All that was now needed was to find names and quotes to fit the premise and give it an aura of research.

Due to age perhaps, of the writer and not the cricketer, Paul Adams failed to feature in his list of left-arm wrist spinners. Same with Brad Hogg. After all the journalist in question saw cricket as a young man in the days preceding these exponents. Why, one of his books on a tour in the early 1980s was also hailed as one of the best written by a leading cricket website! One is not even expecting the name of Tabraiz Shamsi — playing in an ongoing Test series — in his articles (though he surprisingly named Lakshan Sandakan, who is featuring in the same series).

Perhaps due to temporal gap in the other direction, and spatial gaps stretching across hemispheres, Lindsay Kline missed out, although his name was pointed out in the Bristol press-box itself. Going further back in time, Chuck Fleetwood-Smith failed to make an appearance.

However, Jack Walsh and George Tribe do make the list although they did not play as many Tests (Walsh played none and Tribe 3). Even the versatility of Garry Sobers, which extended to wrist-spin, did not merit a mention.If one argues that he was listing bowlers who thrived in county cricket, Sobers spent quite a lot of his time in England during the summers.
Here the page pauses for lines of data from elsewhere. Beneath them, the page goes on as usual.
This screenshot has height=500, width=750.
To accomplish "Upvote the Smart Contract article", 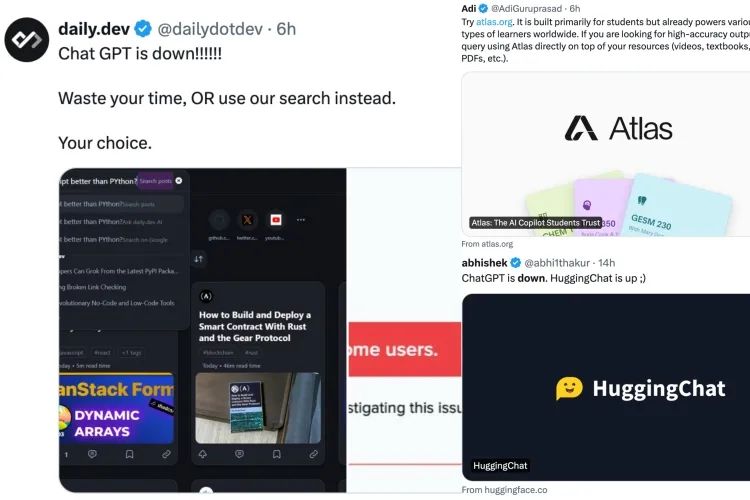I will 203,454.
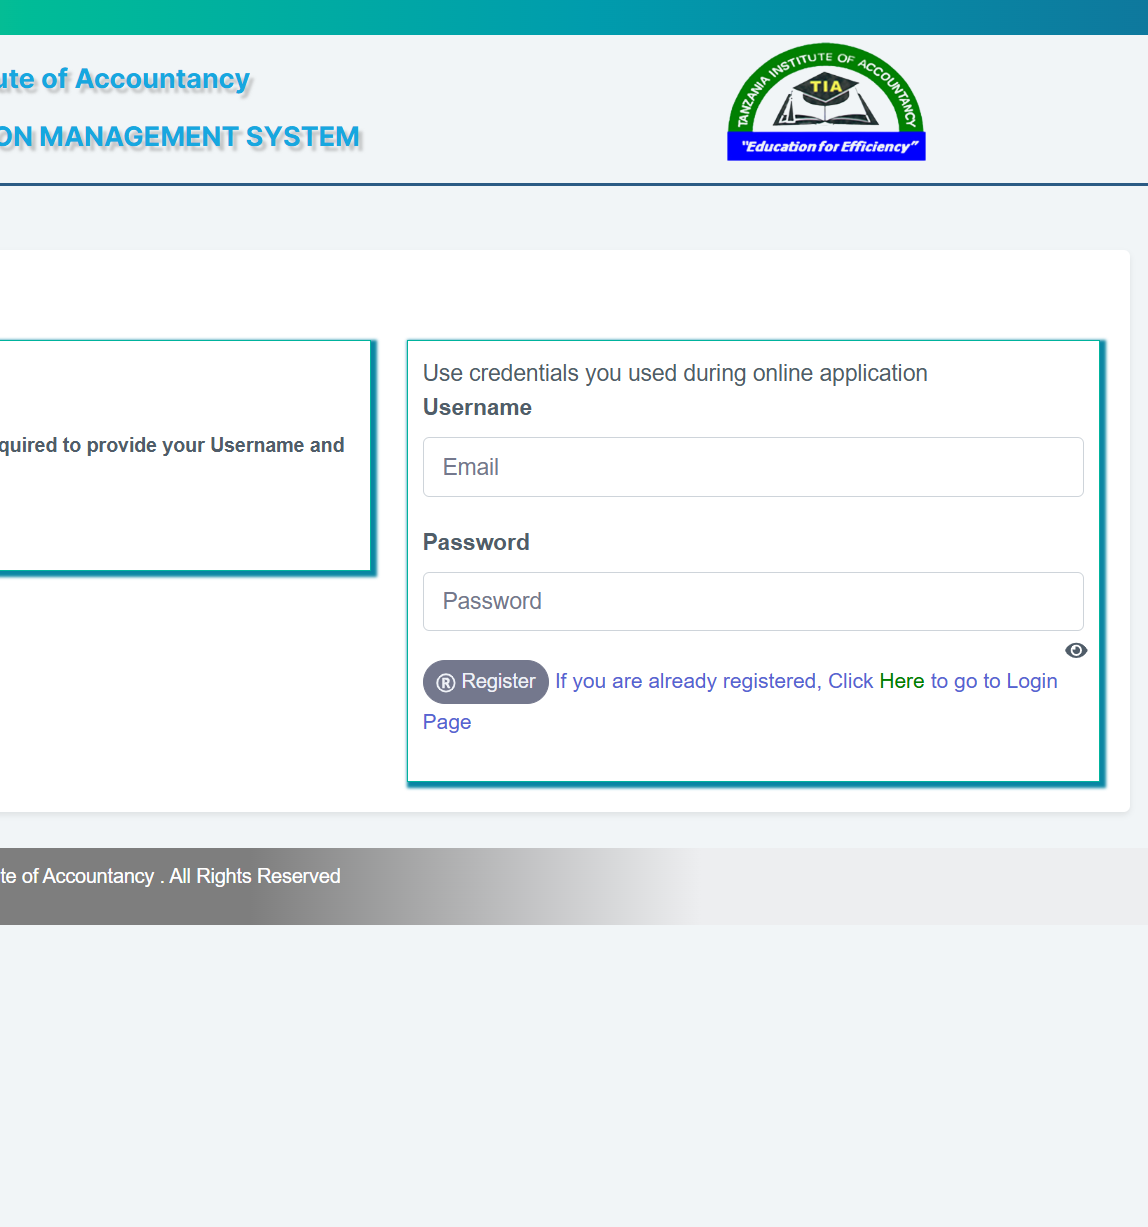
Task: Click the "All Rights Reserved" footer text
Action: click(255, 876)
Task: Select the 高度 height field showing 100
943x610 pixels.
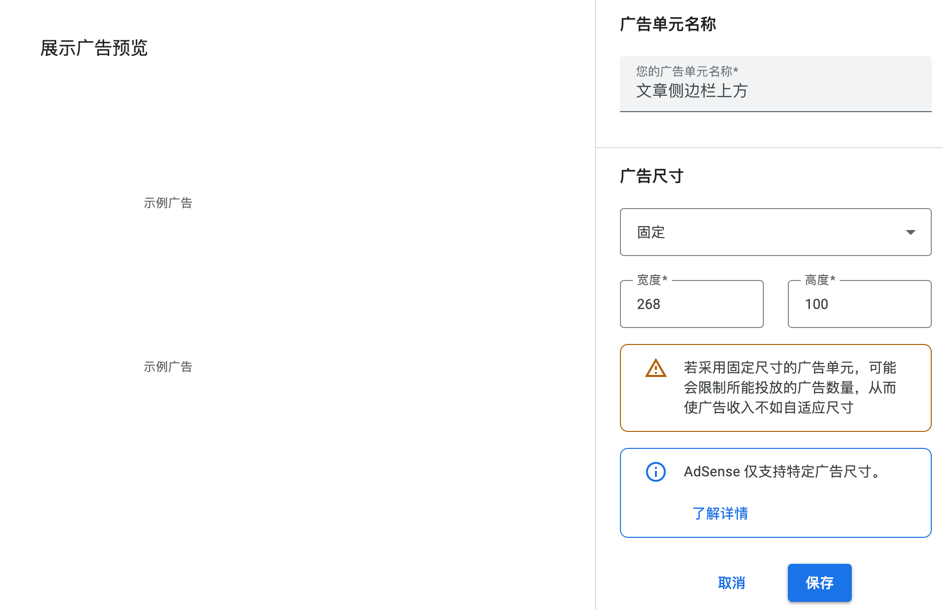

But then Walsh had to be included. After all, Ray Julian, the wicketkeeper who kept to Walsh in his early days, was close at hand for a comment.

Denis Compton, however, was mentioned. He figures in most of the traditional English pieces that look back at the past. The Chinaman connection was obviously a quick win.

However, Michael Bevan, another batsman who bowled, capturing considerably more international wickets using the same form of bowling (including a ten-wicket haul against West Indies), did not quite register in the immediate memory. Same with Simon Katich.

Somehow it was divined that Trinidad produces several Chinaman bowlers. Who are these bowlers? Achong, Inshan Ali and Dave Mohammed? Do they form a significantly large proportion among bowlers when compared with other teams? That involves too much statistical rigour.

The Johnny Wardle story of bowling wrist spin during the 1954-55 tour was recalled, with the airy-fairy estimate that the Wardle took 34 wickets with this sort of bowling. Now, given Wardle captured just 102 wickets in his career, and bowled wrist spin in only about 3 or 4 of his 28 Tests, 34 is more than a bit of a stretch. Five would be reasonable, 10 a liberal estimate. But, like the rest of the article, this derivation again is based on wishful thinking and lack of rigour. The method of calculation is dismissed as ‘by my reckoning’.

In fact, in the guise of decoding the cause of failure of the English batsmen, the article just quotes a few known facts, ignores some very relevant ones, and claims that the cause-effect relationship is irrevocably established.

This is a major problem with analysis carried out by time-constrained journalists.

Rigour succumbs to the greater requirement of speed of turnaround and rush for eyeballs. Scientific verification and validation is hinted at but the process is carried out by reversing the steps of an academic derivation.

A trained scientific analysis would go through the tasks of of tabulating data and testing whether the cause-effect relationship really holds water, based on proper test-statistic and test results (p-values and so forth).

Here, the conclusion is crafted by the ‘experienced’ mind, quick questions and search strings fired for ad-hoc data and names which support that said conclusion, and, finally, the output is an opinion piece with garnishing of selective data and facts.

To sports journalists, analytical articles happen to be just extensions of opinion pieces, and thus such offerings start out as a contradiction in terms right from the word go.